**Instruções**
- a) De acordo com o texto sobre a evolução do cérebro, quantos braços pode ter uma estrela-do-mar?
- b) Por favor, retome o texto sobre a evolução do cérebro a partir do ponto em que termina.

**Texto fornecido**
+++

Os primeiros sistemas nervosos eram redes nervosas, que não tinham comando central ou cérebro, o que ainda pode ser visto em organismos como hidras e medusas. Mas há cerca de 500 milhões de anos, os primeiros vertebrados desenvolveram versões básicas do padrão de conexões que muitas espécies atuais possuem. Depois, com o surgimento dos vertebrados quadrúpedes – há mais de 350 milhões de anos – o cérebro tornou-se mais complexo, aumentando a sua capacidade de processar informações sobre o ambiente e de lembrar e aprender com a experiência.

Com os mamíferos – há cerca de 200 milhões de anos – o cérebro desenvolveu ainda mais o seu tamanho e complexidade. As ligações entre os lados esquerdo e direito expandiram-se e desenvolveu-se uma estrutura de seis camadas – o neocórtex ou a região exterior enrugada do nosso cérebro. Esta estrutura é importante para tarefas complexas como o pensamento abstrato e o planeamento, considerada a chave da nossa inteligência e que permitiu aos humanos dominar a Terra.

Sem cérebro, sem problema

Apesar de não terem um cérebro centralizado ou de continuarem a funcionar como os primeiros animais do planeta, muitas espécies podem aprender com experiências passadas para se alimentarem ou evitarem obstáculos. Saiba mais sobre algumas delas aqui.

1. Medusa

Elas sobreviveram a todas as extinções sem possuir cérebro ou coração. São praticamente uma bolsa de água, mas podem aprender. Um estudo com Tripedalia Cystophora, uma pequena espécie de água-viva caixa, mostrou que com os poucos milhares de neurénios agrupados nos seus quatro olhos, elas conseguem associar mudanças na intensidade da luz e ajustar o seu nado, permitindo uma navegação mais precisa.

2. Estrela-do-mar

Possuem entre 5 e 50 braços, que utilizam para reproduzir, caçar e excretar.

estrela do mar
Espécie de estrela-do-mar sobre um coral no oceano.

Embora não tenham cérebro, possuem um sistema nervoso e uma caixa de junção nervosa que funciona como uma espécie de cérebro distribuído em partes.

3. Corais

Parecem formações rochosas ou vegetais, mas são animais. Eles não têm coração, sistema nervoso ou cérebro, mas são constituídos por milhões de pequenos indivíduos ou pólipos. Organizados em colónias, eles utilizam os seus pequenos braços em forma de tentáculos – que possuem terminações nervosas – para capturar alimento da água.

+++

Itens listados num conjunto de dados
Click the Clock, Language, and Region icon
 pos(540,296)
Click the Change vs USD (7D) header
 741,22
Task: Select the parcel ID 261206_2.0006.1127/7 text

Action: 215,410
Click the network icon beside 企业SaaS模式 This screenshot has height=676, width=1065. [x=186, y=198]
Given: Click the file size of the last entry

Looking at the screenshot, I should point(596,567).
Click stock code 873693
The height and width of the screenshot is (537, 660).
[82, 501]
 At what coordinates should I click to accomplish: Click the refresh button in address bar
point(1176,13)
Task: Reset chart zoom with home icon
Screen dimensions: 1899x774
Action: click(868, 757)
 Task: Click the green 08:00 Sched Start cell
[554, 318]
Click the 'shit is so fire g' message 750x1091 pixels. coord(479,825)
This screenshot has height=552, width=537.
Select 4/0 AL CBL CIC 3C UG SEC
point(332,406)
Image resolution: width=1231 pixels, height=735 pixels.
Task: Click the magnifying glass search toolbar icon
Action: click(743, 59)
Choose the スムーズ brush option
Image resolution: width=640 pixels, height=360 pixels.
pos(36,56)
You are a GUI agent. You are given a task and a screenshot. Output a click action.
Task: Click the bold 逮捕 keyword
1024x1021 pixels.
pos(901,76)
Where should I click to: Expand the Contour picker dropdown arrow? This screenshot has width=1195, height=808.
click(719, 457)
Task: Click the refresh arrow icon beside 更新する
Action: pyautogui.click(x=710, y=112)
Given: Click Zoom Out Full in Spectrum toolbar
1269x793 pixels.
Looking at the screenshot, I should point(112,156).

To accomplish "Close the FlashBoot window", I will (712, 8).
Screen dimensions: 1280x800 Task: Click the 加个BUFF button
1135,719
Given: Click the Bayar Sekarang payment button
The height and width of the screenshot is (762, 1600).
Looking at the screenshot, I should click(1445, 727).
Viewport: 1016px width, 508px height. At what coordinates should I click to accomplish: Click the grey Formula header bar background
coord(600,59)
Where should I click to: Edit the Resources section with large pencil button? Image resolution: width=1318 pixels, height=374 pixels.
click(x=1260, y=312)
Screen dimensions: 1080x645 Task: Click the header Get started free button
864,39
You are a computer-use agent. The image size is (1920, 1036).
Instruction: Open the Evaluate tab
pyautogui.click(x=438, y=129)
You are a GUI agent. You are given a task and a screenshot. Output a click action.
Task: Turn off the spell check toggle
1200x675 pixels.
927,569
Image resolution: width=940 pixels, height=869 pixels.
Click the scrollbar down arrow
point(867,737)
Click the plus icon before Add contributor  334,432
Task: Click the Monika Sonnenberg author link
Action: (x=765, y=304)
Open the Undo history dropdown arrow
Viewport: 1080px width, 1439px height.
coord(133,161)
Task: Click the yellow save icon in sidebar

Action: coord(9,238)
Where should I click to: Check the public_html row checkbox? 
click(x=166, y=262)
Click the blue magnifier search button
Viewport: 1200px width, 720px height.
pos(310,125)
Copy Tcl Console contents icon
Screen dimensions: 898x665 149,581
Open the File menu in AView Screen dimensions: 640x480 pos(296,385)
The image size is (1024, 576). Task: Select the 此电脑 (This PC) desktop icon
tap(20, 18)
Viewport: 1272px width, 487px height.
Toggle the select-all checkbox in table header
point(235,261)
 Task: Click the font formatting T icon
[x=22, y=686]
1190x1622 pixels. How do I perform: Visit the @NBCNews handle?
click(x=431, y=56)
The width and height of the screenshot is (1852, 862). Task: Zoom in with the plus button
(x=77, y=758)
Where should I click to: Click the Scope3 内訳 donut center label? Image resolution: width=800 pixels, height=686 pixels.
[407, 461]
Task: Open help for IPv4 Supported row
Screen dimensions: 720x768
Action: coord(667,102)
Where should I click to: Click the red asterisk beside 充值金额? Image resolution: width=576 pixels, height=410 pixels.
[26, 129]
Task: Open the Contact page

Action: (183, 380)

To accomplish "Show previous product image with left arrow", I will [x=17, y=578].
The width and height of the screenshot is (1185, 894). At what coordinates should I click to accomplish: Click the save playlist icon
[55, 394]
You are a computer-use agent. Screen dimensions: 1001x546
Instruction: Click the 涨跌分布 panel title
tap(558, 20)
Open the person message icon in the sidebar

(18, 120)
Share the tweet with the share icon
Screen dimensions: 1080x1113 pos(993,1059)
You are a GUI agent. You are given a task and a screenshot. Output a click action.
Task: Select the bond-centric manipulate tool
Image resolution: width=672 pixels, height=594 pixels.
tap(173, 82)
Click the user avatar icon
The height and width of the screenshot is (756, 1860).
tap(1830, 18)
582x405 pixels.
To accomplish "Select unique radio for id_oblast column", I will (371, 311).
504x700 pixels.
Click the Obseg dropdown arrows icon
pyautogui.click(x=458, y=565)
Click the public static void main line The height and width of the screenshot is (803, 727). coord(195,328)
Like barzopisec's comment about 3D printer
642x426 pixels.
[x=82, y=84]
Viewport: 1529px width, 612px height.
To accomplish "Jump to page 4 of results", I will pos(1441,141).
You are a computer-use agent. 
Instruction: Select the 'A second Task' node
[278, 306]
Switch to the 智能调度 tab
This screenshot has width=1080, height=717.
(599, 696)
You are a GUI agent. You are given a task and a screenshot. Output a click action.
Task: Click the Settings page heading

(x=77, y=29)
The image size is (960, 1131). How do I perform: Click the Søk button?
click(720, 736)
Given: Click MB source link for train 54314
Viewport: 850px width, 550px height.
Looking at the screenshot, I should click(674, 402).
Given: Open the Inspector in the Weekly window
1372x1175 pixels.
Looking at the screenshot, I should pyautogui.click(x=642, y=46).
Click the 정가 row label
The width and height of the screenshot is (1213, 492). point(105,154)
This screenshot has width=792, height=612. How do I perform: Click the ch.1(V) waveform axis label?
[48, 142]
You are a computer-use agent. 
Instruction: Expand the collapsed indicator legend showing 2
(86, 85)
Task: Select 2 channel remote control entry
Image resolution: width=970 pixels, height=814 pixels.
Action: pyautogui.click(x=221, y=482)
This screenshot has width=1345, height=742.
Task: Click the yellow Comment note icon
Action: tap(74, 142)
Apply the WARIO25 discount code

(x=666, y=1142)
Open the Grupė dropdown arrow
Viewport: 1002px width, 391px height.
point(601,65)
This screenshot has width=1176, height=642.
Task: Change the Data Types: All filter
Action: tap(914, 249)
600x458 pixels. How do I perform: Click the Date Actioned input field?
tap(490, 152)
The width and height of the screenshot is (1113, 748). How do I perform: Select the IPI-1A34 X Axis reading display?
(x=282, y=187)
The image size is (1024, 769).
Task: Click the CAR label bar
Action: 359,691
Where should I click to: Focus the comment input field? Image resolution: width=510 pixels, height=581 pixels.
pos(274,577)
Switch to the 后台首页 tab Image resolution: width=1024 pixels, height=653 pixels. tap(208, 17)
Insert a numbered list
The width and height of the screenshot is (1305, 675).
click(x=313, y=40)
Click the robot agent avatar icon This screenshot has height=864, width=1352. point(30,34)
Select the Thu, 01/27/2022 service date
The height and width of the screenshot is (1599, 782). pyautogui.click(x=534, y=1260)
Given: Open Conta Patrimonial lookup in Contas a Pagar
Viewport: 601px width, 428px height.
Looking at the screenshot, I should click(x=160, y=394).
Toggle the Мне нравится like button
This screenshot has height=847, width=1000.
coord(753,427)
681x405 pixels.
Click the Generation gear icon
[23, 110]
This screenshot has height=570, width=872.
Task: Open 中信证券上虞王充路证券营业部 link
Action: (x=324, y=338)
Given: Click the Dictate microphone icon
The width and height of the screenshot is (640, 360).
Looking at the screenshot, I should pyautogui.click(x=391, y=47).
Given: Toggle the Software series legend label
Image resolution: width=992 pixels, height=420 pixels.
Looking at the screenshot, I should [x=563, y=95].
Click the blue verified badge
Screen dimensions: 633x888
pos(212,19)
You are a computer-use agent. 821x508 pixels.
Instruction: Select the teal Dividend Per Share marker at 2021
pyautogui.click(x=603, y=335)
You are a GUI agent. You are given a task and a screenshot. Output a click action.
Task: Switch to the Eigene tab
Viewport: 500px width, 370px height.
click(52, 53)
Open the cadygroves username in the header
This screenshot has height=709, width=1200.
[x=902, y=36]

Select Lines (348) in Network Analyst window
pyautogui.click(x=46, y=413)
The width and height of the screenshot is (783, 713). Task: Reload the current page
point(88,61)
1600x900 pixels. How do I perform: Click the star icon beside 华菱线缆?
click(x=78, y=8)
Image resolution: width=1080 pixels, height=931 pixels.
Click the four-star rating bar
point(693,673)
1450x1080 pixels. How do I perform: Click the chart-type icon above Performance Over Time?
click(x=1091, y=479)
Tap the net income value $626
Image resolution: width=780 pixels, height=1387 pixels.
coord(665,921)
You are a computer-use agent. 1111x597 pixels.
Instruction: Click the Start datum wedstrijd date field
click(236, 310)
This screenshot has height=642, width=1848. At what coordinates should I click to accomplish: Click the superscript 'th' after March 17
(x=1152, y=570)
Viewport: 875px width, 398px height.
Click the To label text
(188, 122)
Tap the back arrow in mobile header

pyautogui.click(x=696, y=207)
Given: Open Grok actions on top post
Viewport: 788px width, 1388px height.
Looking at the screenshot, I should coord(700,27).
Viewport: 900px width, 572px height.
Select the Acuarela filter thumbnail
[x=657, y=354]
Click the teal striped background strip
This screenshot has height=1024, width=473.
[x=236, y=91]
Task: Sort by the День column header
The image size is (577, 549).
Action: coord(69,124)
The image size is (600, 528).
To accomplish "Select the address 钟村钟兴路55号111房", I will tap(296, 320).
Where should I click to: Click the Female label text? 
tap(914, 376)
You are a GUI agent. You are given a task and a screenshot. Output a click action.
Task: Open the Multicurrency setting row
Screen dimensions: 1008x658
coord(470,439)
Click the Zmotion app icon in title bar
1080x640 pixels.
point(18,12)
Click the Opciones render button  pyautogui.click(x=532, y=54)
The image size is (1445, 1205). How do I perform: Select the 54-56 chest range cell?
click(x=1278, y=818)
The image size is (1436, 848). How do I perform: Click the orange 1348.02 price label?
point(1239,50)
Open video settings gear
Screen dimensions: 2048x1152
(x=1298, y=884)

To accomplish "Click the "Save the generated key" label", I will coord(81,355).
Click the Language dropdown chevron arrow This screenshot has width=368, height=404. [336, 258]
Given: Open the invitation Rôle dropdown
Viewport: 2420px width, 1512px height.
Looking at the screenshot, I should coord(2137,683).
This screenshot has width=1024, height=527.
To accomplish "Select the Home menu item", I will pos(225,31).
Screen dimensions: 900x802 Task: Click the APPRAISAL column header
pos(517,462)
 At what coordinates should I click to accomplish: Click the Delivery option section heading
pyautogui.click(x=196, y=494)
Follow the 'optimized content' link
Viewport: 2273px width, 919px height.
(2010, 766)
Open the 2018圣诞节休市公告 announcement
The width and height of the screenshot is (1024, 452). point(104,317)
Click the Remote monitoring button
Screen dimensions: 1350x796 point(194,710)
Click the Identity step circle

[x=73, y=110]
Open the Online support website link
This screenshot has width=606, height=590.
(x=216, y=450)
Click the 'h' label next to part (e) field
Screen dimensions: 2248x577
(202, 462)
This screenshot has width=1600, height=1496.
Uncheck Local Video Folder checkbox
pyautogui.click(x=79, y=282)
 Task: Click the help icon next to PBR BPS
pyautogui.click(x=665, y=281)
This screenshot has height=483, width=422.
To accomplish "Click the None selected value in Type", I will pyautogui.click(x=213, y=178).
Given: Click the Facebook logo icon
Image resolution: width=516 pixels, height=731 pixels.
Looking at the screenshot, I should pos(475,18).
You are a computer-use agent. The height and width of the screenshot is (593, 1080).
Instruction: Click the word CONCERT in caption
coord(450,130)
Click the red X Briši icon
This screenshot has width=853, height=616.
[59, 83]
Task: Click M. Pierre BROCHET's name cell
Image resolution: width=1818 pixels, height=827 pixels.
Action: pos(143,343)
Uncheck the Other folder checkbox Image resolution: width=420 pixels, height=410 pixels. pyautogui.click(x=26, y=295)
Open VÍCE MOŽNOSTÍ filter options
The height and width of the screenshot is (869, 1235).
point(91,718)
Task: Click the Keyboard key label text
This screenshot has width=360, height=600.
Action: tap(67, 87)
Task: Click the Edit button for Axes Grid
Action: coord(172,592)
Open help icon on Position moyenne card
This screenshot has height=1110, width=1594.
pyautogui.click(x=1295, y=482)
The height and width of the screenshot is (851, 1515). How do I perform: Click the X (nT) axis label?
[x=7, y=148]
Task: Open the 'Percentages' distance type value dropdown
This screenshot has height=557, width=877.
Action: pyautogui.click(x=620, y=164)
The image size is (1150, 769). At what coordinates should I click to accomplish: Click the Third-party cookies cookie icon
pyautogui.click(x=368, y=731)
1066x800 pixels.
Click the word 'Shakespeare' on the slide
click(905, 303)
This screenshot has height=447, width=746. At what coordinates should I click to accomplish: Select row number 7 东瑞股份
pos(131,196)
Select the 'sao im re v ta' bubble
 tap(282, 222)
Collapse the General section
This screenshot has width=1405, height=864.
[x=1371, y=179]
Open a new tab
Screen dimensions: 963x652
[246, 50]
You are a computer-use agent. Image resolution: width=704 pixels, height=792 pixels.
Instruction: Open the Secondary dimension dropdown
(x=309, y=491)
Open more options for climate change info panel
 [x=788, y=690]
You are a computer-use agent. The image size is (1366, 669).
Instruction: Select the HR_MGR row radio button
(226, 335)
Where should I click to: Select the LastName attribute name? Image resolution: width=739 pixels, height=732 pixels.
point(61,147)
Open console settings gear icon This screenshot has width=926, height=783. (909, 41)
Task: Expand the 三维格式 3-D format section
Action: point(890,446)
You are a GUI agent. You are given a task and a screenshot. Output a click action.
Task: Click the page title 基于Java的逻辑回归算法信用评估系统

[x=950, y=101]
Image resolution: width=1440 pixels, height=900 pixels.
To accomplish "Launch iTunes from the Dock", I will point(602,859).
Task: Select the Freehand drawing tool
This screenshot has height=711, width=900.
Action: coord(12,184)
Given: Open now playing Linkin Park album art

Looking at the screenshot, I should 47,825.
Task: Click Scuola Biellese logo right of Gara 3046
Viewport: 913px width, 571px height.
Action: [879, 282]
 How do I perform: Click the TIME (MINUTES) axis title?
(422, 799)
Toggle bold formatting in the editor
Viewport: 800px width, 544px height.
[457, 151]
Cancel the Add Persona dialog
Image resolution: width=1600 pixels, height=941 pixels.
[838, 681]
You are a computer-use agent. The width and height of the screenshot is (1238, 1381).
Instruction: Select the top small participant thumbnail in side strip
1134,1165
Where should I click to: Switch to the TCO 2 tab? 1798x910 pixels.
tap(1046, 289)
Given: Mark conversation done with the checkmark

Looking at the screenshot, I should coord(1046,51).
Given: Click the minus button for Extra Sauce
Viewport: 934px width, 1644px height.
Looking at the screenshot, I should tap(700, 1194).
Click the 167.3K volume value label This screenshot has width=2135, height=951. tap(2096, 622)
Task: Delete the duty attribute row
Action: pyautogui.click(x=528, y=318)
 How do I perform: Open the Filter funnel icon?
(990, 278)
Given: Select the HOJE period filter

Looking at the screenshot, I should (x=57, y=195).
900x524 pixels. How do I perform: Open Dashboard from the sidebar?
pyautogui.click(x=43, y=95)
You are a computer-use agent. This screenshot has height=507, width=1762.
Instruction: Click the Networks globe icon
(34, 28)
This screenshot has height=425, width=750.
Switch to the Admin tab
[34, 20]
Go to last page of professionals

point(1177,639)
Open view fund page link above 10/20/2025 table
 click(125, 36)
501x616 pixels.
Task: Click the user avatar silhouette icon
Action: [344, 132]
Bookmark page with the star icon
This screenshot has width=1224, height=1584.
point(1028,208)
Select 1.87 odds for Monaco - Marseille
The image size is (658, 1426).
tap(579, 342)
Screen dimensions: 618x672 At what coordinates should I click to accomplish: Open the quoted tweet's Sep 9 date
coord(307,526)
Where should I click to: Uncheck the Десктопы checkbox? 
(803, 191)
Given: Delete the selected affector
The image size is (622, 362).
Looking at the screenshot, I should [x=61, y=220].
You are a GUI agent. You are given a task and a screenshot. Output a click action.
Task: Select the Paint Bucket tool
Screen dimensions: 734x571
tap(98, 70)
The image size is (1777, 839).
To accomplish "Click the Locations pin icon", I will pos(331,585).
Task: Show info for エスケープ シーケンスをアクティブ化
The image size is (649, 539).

+++

**Respostas por item**
- a) Entre 5 e 50 braços.

- b)
4. Anémonas

Elas não têm cérebro nem coração, mas possuem um sistema nervoso primitivo. Por esta razão, vários cientistas estudaram-nas. Em 2023, um biólogo da Universidade de Freiburg, na Alemanha, ensinou anómonas-do-mar estelares (Nematostella vectensis) a adaptar o seu comportamento com base em experiências passadas.

anêmona-do-mar
A anémona estrela do mar (Nematostella vectensis) é dotada de uma memória simples e pode aprender por associação. Foto: UNIFR.

Na Duke University, nos EUA, cientistas mostraram que a anémona-pérola (Actinia equina) pode habituar-se à presença de clones próximos, mas reage violentamente a outras invasões ao seu território.

5. Peixe-cirurgião

Descoberto em 2011 na Escócia, o peixe-cirurgião (Branchiostoma lanceolatum) não tem cérebro, rosto ou esqueleto. Mede cinco centímetros e possui sistema nervoso formado por corda dorsal e não é protegido por vértebras.

6. Esponja-do-mar

Elas surgiram antes dos animais desenvolverem cérebros, entre 5 e 8 milhões de anos atrás. Não possuem tecidos, órgãos ou sistemas nervoso, digestivo ou circulatório. Em vez disso, possuem corpos porosos e canais internos com os quais podem bombear água. Realizam toda a sua atividade vital a nível celular, pois possuem células totipotentes, capazes de mudar de função de acordo com a necessidade.

7. Minhoca

Não possuem cérebro, embora possuam gânglios que cumprem a função de receber os impulsos nervosos que percebem. Os vermes vivem em locais húmidos e cavam buracos no solo para se movimentarem. A sua anatomia é composta por boca, ânus e músculos por todo o corpo. Eles têm um sistema circulatório e uma válvula central que funciona como um coração.

Outros exemplos

Também entram na lista a caravela portuguesa ou falsa medusa (Physalia physalis), os ctenóforos, as hidras e as medusas invertidas. Também o ouriço-do-mar, o lírio-do-mar (Crinoidea), o pepino-do-mar e as sanguessugas.

Referências da notícia:

John Hopkins Medicine, University of Queensland, University of Sydney, Experto Animal, NOAA.